Any more specifications to work with?
Does it include animal life? Is it xenobiology?
Is it
only about humans or humanoids?
The latter rules out “Love Is the Plan, The Plan is Death”.
“son impregnating his mother”
That wording
suggests humans and humanoids – as opposed to animal offspring names like foal, pup, chick, whelps, and so on. But there isn’t much certainty to go on in the question.
If we can narrow it down to human-like people, that rules out a lot of search items.
“where male were also female”
But
“a collection of short stories”
*Rules out the nongendered novels about the “kemmer” process by Leguin.
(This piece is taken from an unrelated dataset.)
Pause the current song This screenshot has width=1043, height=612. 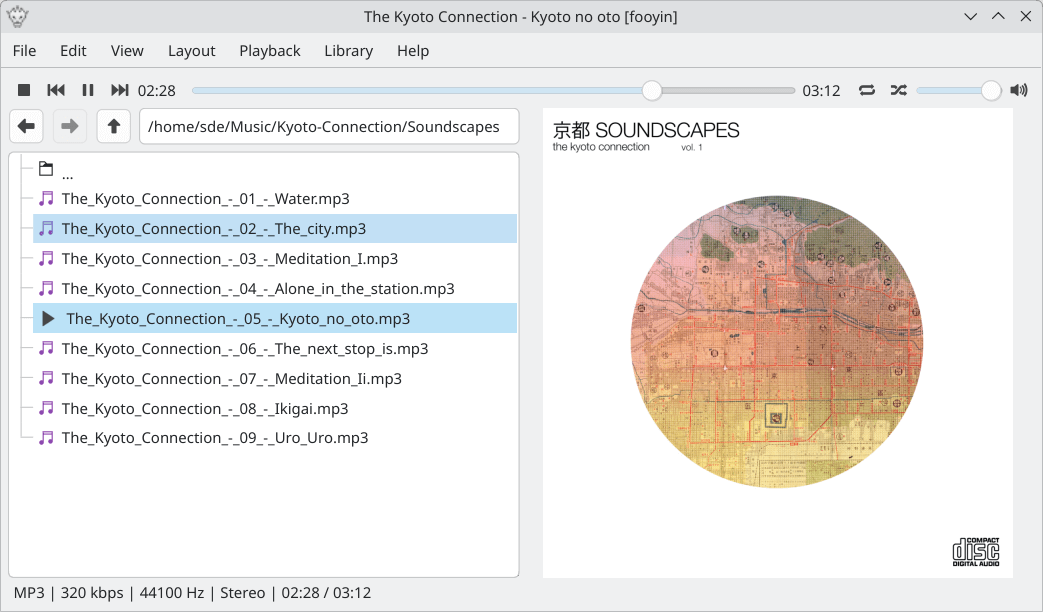pyautogui.click(x=88, y=90)
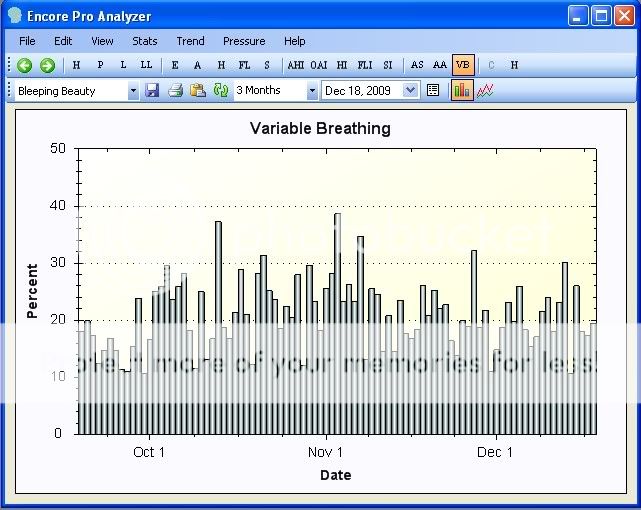Click the green forward navigation arrow
The image size is (641, 510).
46,65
And collections of her short stories that aren't exclusively that theme.
*Rules out single stories like “All You Zombies” unless it’s in a collection of Heinlein’s similar stories.
*Rules out a Dean Koontz novel about a person who impregnated herself to have her son.
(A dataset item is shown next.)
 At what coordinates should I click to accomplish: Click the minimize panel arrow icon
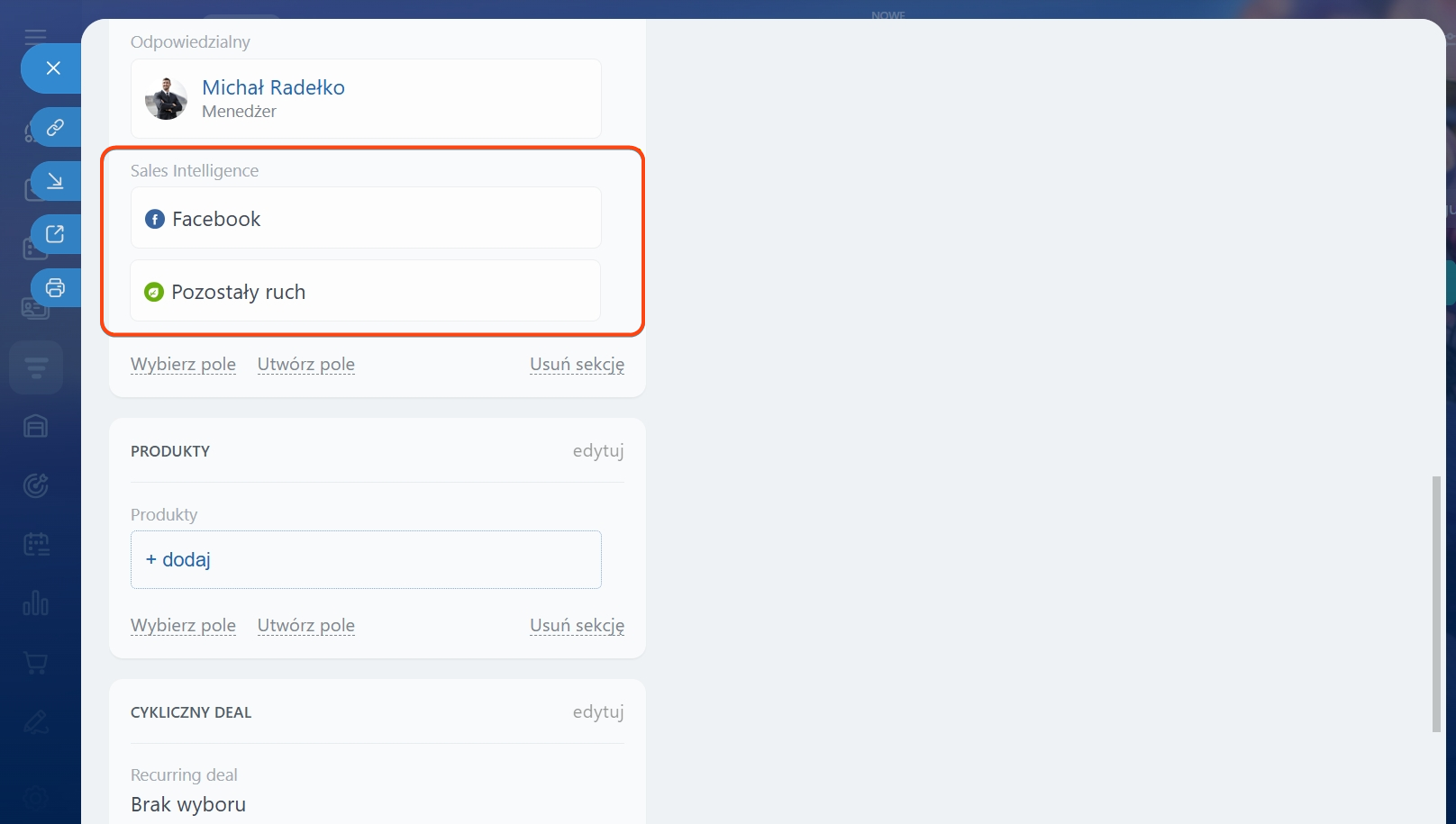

* Rules out Sturgeon collections. He wrote about same-gender couples, and incest, and who knows what else, but it wasn’t really alternative procreation. Many collections of his stories, but (iirc) not one on any single theme.
“explored different strange ways of procreating”
Is the main topic procreation? Is it procreation only? Or sexuality without reproducing? Romance? Is egg-laying involved? Parthenogenesis? Budding? Three-gender triads “melting” to produce an offspring? Interspecies hybrids? Changing through the life cycle from plant to animal?
Knowing these would help include as possible or rule out a story collection.
"Procreation-only" rules out stories about alien sexuality without procreation. It rules out attraction, romances, nonreproductive sex, marriages, sociology of couples (or triples or singles), etc..
If you rule out animals, is it human only?
e.g.:
"Old Folks At Home" by Michael Bishop is about, well, an “old folks home” which has “marriages” of five or seven people. Never an even number, so that people don’t start to form pairs. All of the women and all of the men in a marriage rotate bed partners every night.
(I wrote him and told him it should be in more anthologies and much more well-known.)
Or is it human-alien?
e.g.:
“Bits” by Naomi Kritzer. Which involves silicone toys to match Earth human and alien… bits.
The subject already has more extensive coverage in
"Sex and sexuality in speculative fiction".
The page has more novels and single short stories named that you can rule out.
It describes a collection,
"Eight Worlds" series by John Varley. However it might be too far-ranging; maybe it only includes some of these themes, rather than being
about them.
You might see something you recognize.